● **What to produce**
Somewhere below is a line with "Screen dimensions: 800x533" and, later, a line with "You are a computer-use agent. Screen"; repeat those two lines and all the lines between them, exactly as they are.

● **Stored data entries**
-- Opening Marker --

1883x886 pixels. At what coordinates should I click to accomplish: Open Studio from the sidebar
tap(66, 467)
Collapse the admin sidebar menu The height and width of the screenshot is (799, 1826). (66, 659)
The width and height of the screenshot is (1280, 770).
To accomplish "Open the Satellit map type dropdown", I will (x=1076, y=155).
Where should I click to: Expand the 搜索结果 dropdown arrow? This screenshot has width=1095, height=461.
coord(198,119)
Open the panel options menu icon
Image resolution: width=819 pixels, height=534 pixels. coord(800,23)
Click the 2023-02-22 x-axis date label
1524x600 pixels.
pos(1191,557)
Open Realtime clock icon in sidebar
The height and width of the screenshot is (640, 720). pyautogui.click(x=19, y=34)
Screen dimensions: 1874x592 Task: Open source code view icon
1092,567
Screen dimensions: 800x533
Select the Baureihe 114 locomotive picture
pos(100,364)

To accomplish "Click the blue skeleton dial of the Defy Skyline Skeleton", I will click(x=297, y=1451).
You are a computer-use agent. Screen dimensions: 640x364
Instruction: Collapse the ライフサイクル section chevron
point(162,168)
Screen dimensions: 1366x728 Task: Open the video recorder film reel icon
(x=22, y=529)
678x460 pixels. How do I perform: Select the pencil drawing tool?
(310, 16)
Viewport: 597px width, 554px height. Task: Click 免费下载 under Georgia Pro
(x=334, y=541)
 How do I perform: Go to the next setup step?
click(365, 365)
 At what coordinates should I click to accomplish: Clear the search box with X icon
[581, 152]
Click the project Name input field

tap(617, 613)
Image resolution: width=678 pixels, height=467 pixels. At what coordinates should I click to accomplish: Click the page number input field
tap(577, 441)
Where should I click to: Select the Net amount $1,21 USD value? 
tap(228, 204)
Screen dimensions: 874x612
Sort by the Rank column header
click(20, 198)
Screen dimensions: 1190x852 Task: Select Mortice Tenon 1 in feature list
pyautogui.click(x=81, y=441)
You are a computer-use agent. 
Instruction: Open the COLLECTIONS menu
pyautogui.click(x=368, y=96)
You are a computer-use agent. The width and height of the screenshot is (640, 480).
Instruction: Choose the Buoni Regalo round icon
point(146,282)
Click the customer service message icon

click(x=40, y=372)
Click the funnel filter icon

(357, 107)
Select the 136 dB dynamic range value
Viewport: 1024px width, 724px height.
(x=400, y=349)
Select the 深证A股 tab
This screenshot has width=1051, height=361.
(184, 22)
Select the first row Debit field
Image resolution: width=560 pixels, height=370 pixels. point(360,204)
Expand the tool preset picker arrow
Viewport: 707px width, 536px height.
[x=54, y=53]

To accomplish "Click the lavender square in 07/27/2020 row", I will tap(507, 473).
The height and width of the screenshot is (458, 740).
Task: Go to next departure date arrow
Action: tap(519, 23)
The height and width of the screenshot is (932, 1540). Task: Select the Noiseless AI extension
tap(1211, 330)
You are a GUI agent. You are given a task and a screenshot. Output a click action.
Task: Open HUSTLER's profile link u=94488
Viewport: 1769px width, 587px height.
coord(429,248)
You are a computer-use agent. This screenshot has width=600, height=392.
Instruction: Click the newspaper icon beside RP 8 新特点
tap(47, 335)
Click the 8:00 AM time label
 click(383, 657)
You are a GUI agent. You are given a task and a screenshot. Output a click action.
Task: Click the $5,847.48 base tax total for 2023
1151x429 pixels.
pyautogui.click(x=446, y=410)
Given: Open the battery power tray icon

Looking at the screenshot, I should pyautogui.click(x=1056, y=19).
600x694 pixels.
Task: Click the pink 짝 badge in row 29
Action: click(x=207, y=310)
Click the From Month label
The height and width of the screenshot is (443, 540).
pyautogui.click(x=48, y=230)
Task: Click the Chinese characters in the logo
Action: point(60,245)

-- Closing Marker --

● **Task response**
Screen dimensions: 800x533
Select the Baureihe 114 locomotive picture
pos(100,364)

To accomplish "Click the blue skeleton dial of the Defy Skyline Skeleton", I will click(x=297, y=1451).
You are a computer-use agent. Screen dimensions: 640x364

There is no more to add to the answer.